この日も早朝から職業紹介所で仕事を探そうとしていたのだが、その道すがら、屋台道具の荷車を押す親子に遭遇した。見ると、荷台の車輪が道の知の小さな窪みに嵌ってしまい、母子の力では思う様に動かせなくなっていた。
ソーヤはすぐに二人を手伝い、共に荷車を押しながら話を聞いた。娘曰く、一家は安宿街で蕎麦粉のガレットを売っているが、父親が腰を痛めてやむなく母親と二人で屋台を出す事にした。しかし、殊の外荷車は重く、非力な女性二人での移動には難儀していたのだという。しかも、母親は手首を痛めており、十分に料理が出来ないとも言った。
その話を聞いたソーヤは二人を不憫に思い、出来る仕事が有れば手伝うと申し出た。その結果、ソーヤは早朝から大量のガレット生地を拵え、焼けた生地が溜まったところで娘が薄く切ったハムやチーズを包んでは客に出していた。
「突然助けていただいた上に、お店まで手伝っていただいて、本当にありがとうございました……その、もしよろしければ、暫くの間、私達の屋台を手伝っていただけませんか?」
用意して居た食材を大方売り切った夕方、娘はソーヤに切り出した。突然の事にソーヤは戸惑い、娘は慌てて申し開きをする。

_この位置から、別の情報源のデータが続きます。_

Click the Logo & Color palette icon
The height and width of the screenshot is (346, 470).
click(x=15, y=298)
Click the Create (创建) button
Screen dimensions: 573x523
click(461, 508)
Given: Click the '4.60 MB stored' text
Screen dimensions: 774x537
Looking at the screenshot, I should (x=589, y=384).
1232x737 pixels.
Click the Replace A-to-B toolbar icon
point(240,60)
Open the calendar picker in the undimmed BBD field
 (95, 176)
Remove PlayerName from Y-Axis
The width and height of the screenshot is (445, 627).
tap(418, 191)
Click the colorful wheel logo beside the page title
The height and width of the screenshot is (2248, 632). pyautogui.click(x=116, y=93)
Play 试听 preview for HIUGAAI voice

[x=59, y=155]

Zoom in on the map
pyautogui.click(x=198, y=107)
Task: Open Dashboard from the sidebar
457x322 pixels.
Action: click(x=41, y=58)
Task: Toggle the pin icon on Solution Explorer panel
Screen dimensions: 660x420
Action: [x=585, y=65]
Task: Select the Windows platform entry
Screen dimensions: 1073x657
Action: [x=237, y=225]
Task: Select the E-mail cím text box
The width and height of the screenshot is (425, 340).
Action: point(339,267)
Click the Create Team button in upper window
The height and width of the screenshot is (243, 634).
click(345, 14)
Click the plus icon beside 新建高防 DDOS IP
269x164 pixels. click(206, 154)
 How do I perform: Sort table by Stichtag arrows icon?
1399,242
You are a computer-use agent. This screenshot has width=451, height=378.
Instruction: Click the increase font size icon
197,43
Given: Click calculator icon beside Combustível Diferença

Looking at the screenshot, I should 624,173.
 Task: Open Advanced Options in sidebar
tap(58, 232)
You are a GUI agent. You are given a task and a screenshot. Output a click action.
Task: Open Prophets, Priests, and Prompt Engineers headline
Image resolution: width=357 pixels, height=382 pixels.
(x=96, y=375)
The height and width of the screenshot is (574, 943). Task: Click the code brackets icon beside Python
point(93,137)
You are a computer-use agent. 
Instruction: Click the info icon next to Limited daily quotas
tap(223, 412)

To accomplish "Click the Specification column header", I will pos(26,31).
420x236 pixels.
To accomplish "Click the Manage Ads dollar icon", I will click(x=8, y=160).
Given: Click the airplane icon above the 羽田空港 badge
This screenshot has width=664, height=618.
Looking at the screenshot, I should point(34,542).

「い、いえ、ご無理にとは言いません。でも、あなたはガレットを焼くのも初めてとは思えないほどお上手でしたし、母の手の痛みが引くまで、暫く手伝っていただけると嬉しいんです」
「ぼ、僕なんかでいいなら、喜んで!」
伏し目がちに語る娘を前に、ソーヤは断ることができず、仕事を引き受けた。報酬は、早朝から昼過ぎまで働き銀銅貨四枚。時給にして銅貨五枚ほどの仕事であるが、一家が販売するガレットの値は銅貨三枚、材料費を引けば利益は銅貨一枚になるかどうかの薄利な商売で、家族以外の人間を雇う余裕は無かった。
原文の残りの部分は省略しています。